* _The records_
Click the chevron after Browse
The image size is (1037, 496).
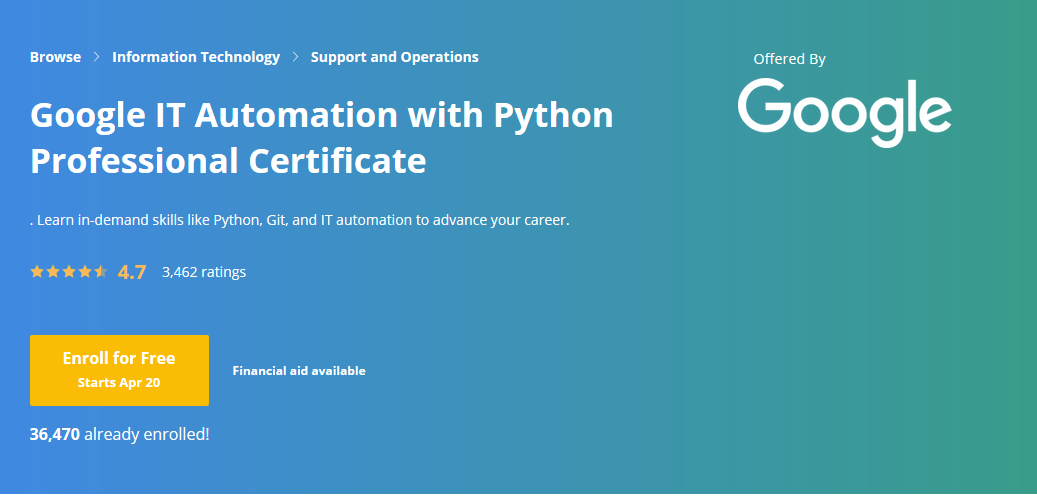[97, 57]
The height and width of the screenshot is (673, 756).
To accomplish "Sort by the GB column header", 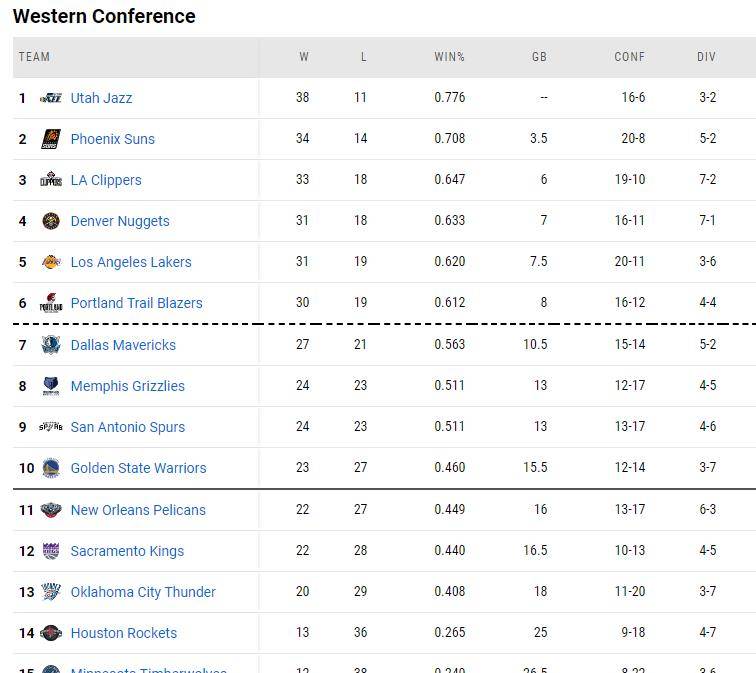I will tap(539, 57).
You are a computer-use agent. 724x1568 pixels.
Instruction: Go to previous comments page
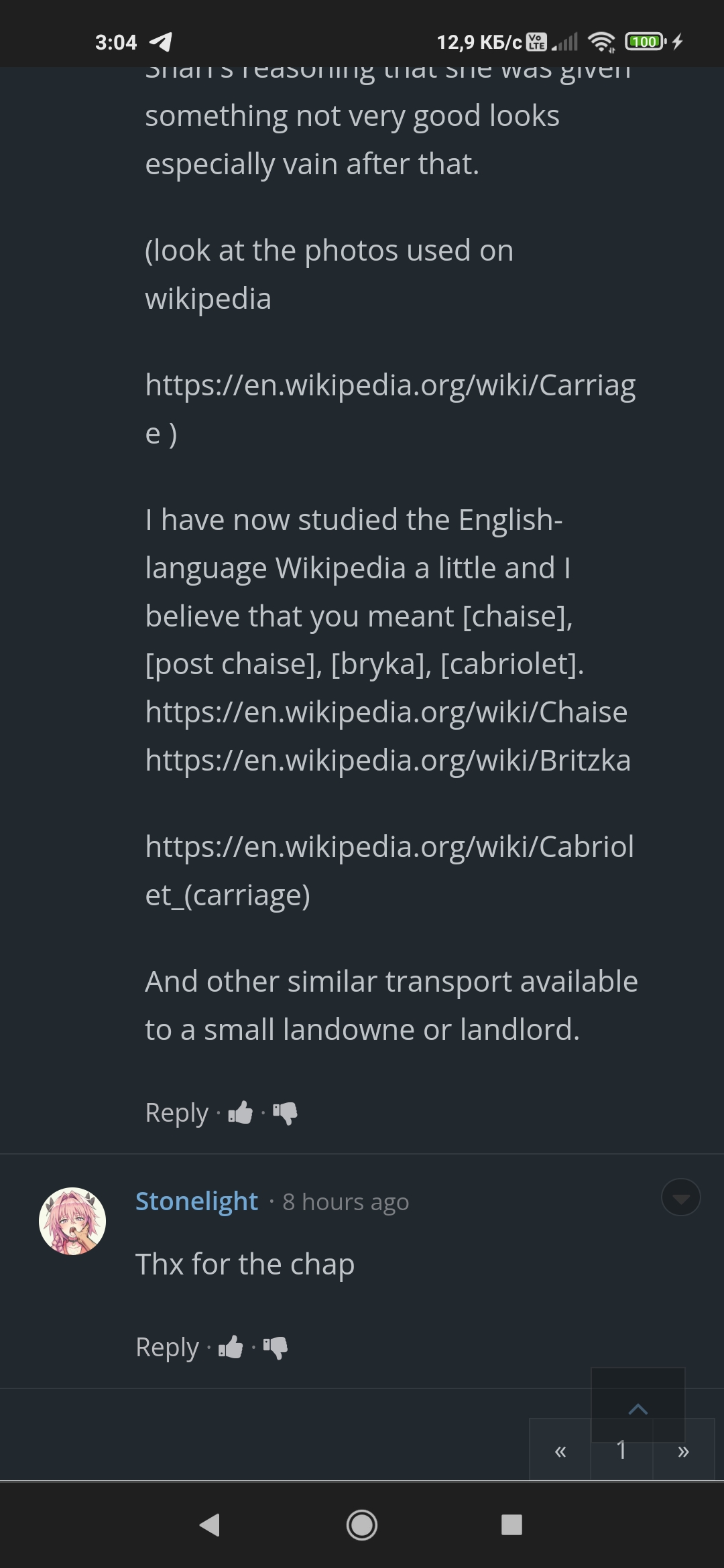560,1451
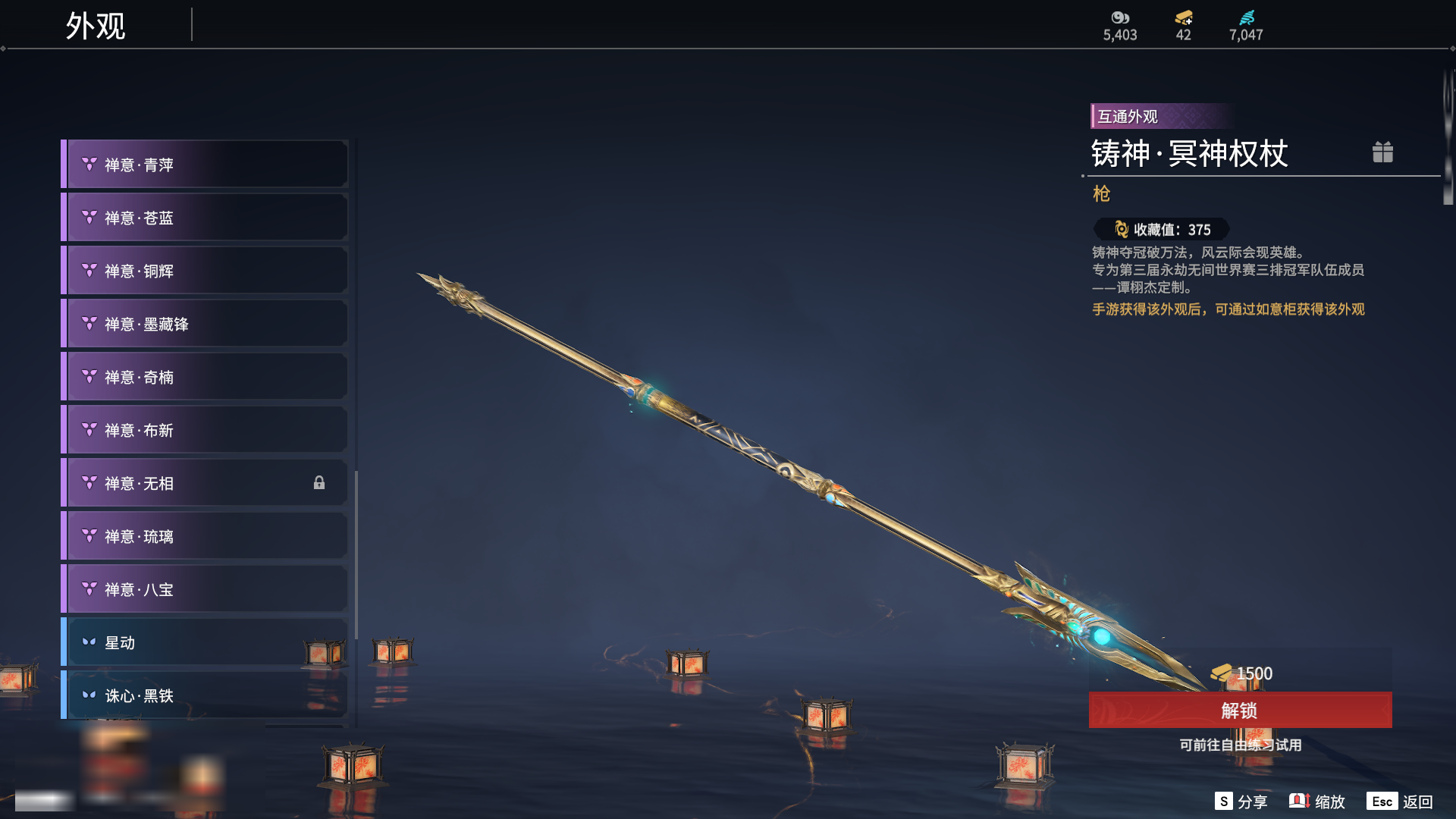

* _Work required_
Please retype the lines from the one that contains "You are a computer-use" through the final line of the data, both included, without any pictures.

* _Answer_
You are a computer-use agent. 724x1568 pixels.
Instruction: Go to previous comments page
560,1451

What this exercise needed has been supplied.